I spoke about how important an open Internet was to LGBT people. I told them how devastating it would be to our community if Comcast required a premium fee to access LGBT websites, or if AT&T chose to filter out all LGBT content. I made the connection between community organizing and an open Internet by telling them about my experience as the Social Media Director for the Approve Referendum 71 campaign.
The FCC listened as I told them that we were able to attract more than 40,000 people in less than six weeks to our Facebook page because the Internet is not censored. We were able to motivate younger, more progressive voters to participate in that campaign. I made it clear to the FCC - those voters helped us win.
More poignant than my comments was the testimony of a Chinese immigrant. She spoke about family members who were executed in China for their perceived political affiliations. She told a wide-eyed panel of FCC officials how the Chinese-censored Internet suppresses freedom. She begged, with tears in her eyes, that the FCC prevent a tiered, walled, or otherwise censored Internet in the United States. She cried, "our freedom depends on it."
That's what's at stake here. The corporations are looking for huge profits, but the people inside those corporations have lost sight of the most valuable asset - free speech.

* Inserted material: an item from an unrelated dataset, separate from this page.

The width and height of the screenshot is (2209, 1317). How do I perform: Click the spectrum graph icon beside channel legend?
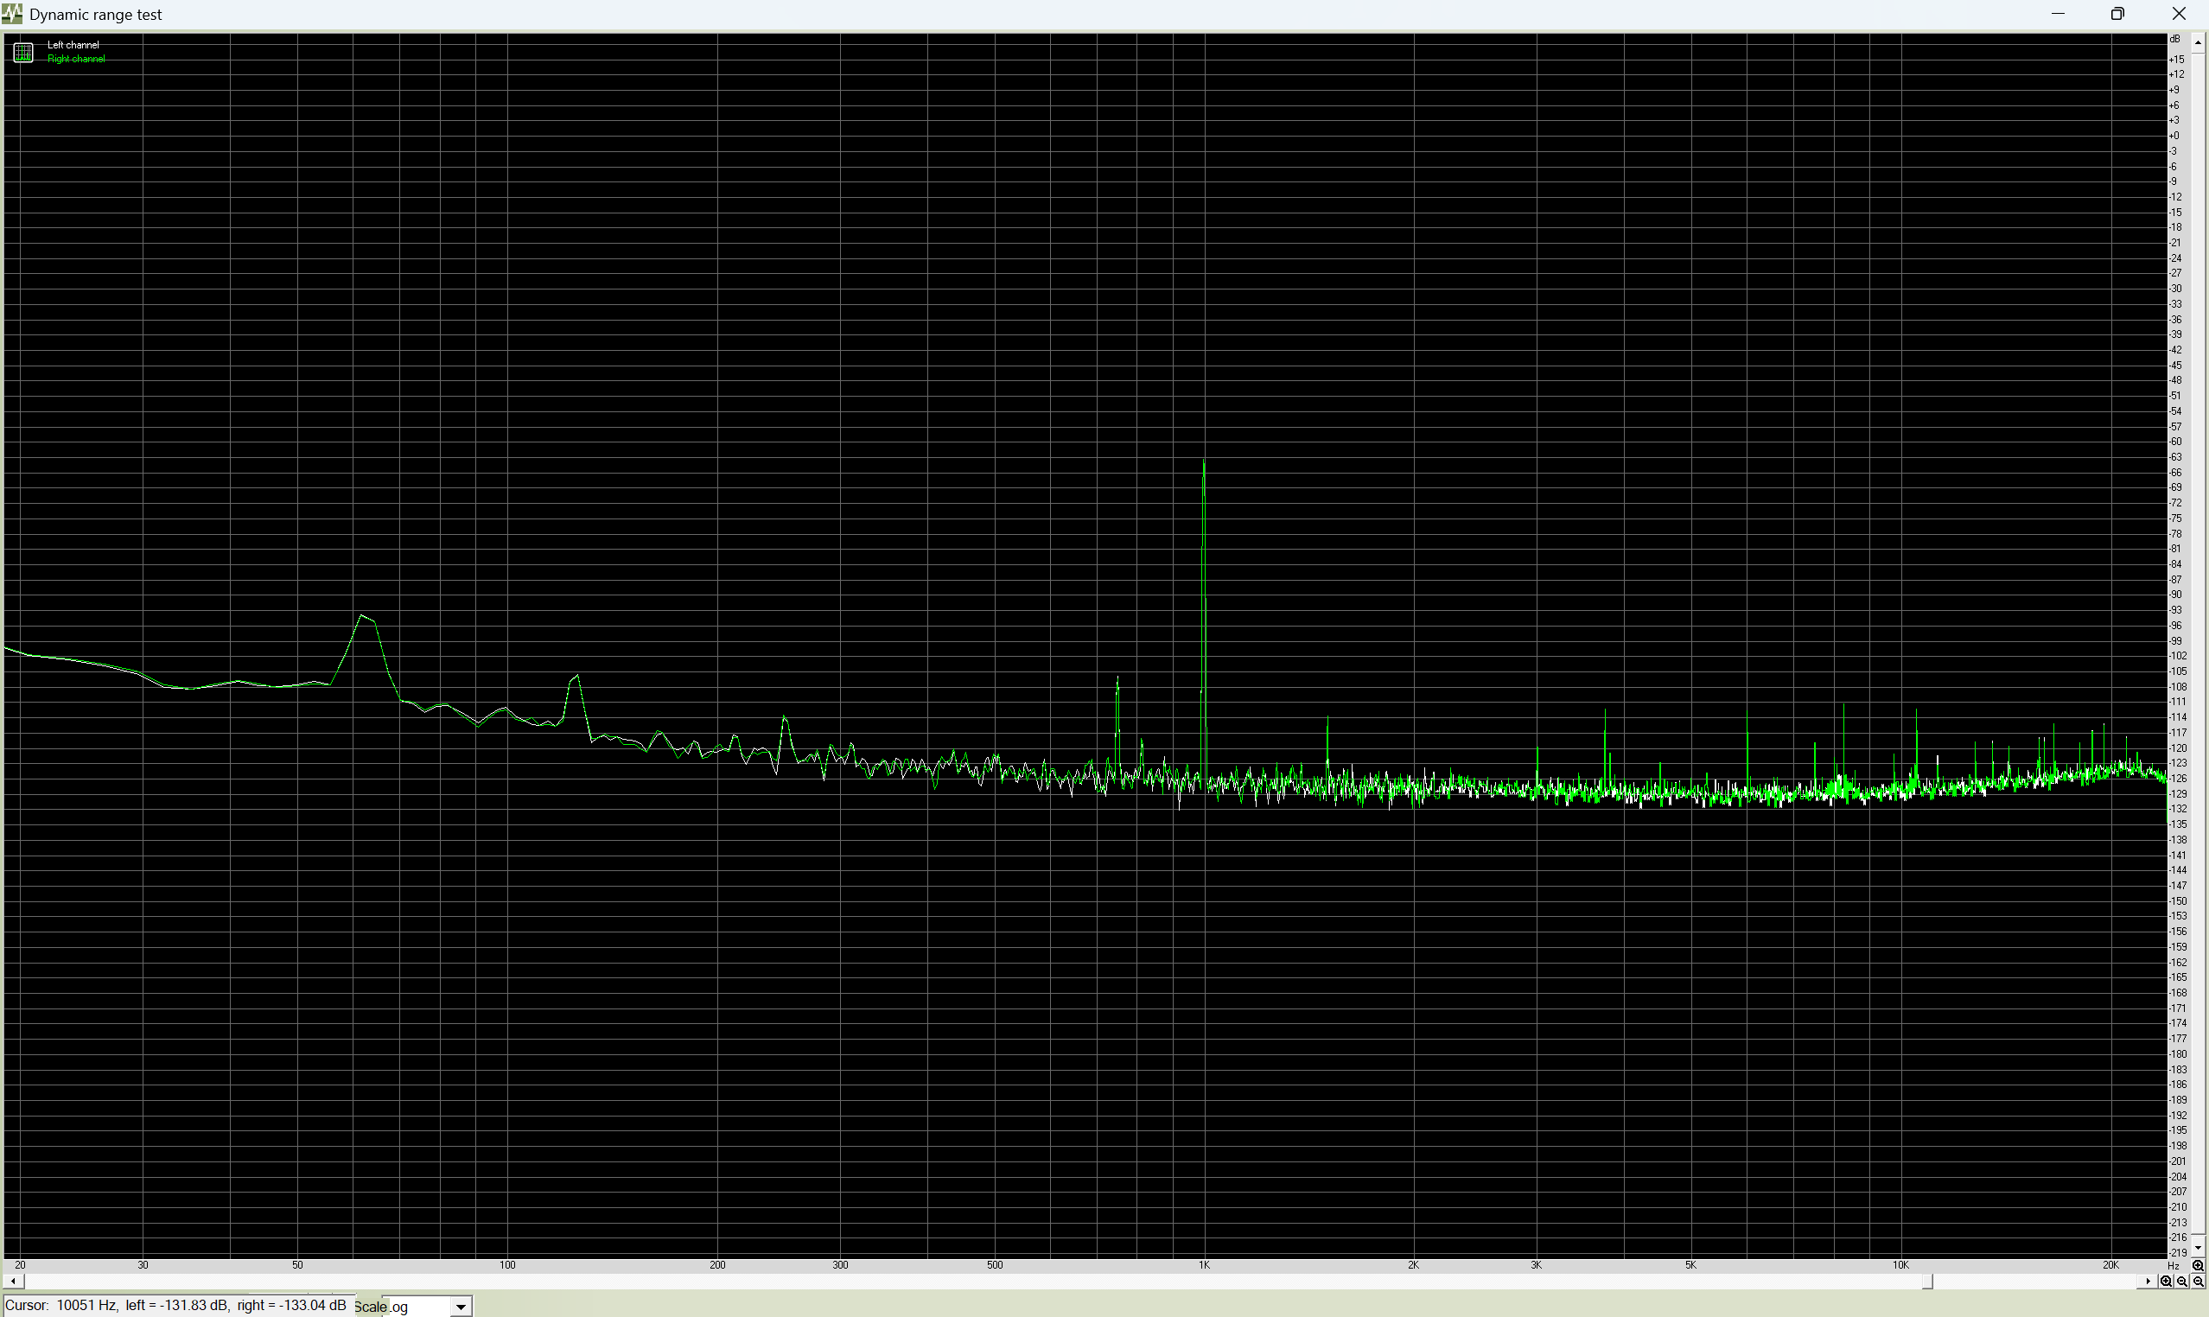pos(23,52)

Our country has gone to great lengths to help grassroots organizers in foreign countries stay connected. New technology will allow people to connect to the Internet, or to cell phone signals out of a suit case. These systems are censor free and are designed to promote free speech. The greatest reminder of the last year is that free speech topples dictatorships better than any bomb ever made.
The United States must maintain a neutral, open, and accessible Internet. Our democracy depends on it. LGBT equality depends on it.